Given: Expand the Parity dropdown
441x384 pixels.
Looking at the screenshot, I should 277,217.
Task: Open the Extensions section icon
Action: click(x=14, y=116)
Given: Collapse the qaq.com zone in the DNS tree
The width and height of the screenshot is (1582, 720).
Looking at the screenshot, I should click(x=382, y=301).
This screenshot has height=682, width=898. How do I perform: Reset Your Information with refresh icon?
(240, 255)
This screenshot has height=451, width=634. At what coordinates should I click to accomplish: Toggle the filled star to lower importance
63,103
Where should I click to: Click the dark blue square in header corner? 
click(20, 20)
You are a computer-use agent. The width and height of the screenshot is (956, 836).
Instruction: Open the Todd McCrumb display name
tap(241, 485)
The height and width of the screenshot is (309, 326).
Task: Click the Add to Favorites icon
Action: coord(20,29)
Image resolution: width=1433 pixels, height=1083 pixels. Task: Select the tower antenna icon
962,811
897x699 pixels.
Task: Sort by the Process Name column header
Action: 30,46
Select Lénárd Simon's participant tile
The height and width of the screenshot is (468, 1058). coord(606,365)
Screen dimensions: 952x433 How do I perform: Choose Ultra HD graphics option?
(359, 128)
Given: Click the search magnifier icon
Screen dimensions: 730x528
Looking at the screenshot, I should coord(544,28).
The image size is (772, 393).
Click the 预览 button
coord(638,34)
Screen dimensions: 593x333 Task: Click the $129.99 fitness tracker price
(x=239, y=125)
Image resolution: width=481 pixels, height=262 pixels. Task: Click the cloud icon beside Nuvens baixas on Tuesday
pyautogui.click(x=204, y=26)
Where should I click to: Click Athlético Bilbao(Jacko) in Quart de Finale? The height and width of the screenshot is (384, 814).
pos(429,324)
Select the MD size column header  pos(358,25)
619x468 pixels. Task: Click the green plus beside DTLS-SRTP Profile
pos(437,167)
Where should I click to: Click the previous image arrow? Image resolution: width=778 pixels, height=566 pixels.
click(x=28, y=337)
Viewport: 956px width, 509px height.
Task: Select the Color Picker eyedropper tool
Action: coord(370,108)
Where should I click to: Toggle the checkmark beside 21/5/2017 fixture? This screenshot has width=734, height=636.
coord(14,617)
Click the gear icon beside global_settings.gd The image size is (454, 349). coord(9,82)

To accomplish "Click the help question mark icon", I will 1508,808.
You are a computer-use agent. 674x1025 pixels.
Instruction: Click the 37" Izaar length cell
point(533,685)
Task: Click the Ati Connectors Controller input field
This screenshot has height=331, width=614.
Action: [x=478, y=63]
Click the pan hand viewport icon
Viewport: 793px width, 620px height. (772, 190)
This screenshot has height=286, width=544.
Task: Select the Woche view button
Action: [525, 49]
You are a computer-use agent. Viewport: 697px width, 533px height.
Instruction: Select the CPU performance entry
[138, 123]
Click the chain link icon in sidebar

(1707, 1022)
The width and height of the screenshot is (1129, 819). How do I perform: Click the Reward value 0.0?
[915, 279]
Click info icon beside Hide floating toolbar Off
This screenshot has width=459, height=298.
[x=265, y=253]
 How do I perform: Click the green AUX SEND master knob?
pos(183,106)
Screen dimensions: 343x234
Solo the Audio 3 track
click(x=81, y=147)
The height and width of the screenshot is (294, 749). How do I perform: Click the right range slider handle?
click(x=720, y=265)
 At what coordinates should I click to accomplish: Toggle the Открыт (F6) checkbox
#####
■ Goal
Return every one of the records above unchanged, line for line.

■ Solution to the problem
Given: Expand the Parity dropdown
441x384 pixels.
Looking at the screenshot, I should 277,217.
Task: Open the Extensions section icon
Action: click(x=14, y=116)
Given: Collapse the qaq.com zone in the DNS tree
The width and height of the screenshot is (1582, 720).
Looking at the screenshot, I should click(x=382, y=301).
This screenshot has height=682, width=898. How do I perform: Reset Your Information with refresh icon?
(240, 255)
This screenshot has height=451, width=634. At what coordinates should I click to accomplish: Toggle the filled star to lower importance
63,103
Where should I click to: Click the dark blue square in header corner? 
click(20, 20)
You are a computer-use agent. The width and height of the screenshot is (956, 836).
Instruction: Open the Todd McCrumb display name
tap(241, 485)
The height and width of the screenshot is (309, 326).
Task: Click the Add to Favorites icon
Action: coord(20,29)
Image resolution: width=1433 pixels, height=1083 pixels. Task: Select the tower antenna icon
962,811
897x699 pixels.
Task: Sort by the Process Name column header
Action: 30,46
Select Lénárd Simon's participant tile
The height and width of the screenshot is (468, 1058). coord(606,365)
Screen dimensions: 952x433 How do I perform: Choose Ultra HD graphics option?
(359, 128)
Given: Click the search magnifier icon
Screen dimensions: 730x528
Looking at the screenshot, I should coord(544,28).
The image size is (772, 393).
Click the 预览 button
coord(638,34)
Screen dimensions: 593x333 Task: Click the $129.99 fitness tracker price
(x=239, y=125)
Image resolution: width=481 pixels, height=262 pixels. Task: Click the cloud icon beside Nuvens baixas on Tuesday
pyautogui.click(x=204, y=26)
Where should I click to: Click Athlético Bilbao(Jacko) in Quart de Finale? The height and width of the screenshot is (384, 814).
pos(429,324)
Select the MD size column header  pos(358,25)
619x468 pixels. Task: Click the green plus beside DTLS-SRTP Profile
pos(437,167)
Where should I click to: Click the previous image arrow? Image resolution: width=778 pixels, height=566 pixels.
click(x=28, y=337)
Viewport: 956px width, 509px height.
Task: Select the Color Picker eyedropper tool
Action: coord(370,108)
Where should I click to: Toggle the checkmark beside 21/5/2017 fixture? This screenshot has width=734, height=636.
coord(14,617)
Click the gear icon beside global_settings.gd The image size is (454, 349). coord(9,82)

To accomplish "Click the help question mark icon", I will 1508,808.
You are a computer-use agent. 674x1025 pixels.
Instruction: Click the 37" Izaar length cell
point(533,685)
Task: Click the Ati Connectors Controller input field
This screenshot has height=331, width=614.
Action: [x=478, y=63]
Click the pan hand viewport icon
Viewport: 793px width, 620px height. (772, 190)
This screenshot has height=286, width=544.
Task: Select the Woche view button
Action: [525, 49]
You are a computer-use agent. Viewport: 697px width, 533px height.
Instruction: Select the CPU performance entry
[138, 123]
Click the chain link icon in sidebar

(1707, 1022)
The width and height of the screenshot is (1129, 819). How do I perform: Click the Reward value 0.0?
[915, 279]
Click info icon beside Hide floating toolbar Off
This screenshot has width=459, height=298.
[x=265, y=253]
 How do I perform: Click the green AUX SEND master knob?
pos(183,106)
Screen dimensions: 343x234
Solo the Audio 3 track
click(x=81, y=147)
The height and width of the screenshot is (294, 749). How do I perform: Click the right range slider handle?
click(x=720, y=265)
 At what coordinates should I click to accomplish: Toggle the Открыт (F6) checkbox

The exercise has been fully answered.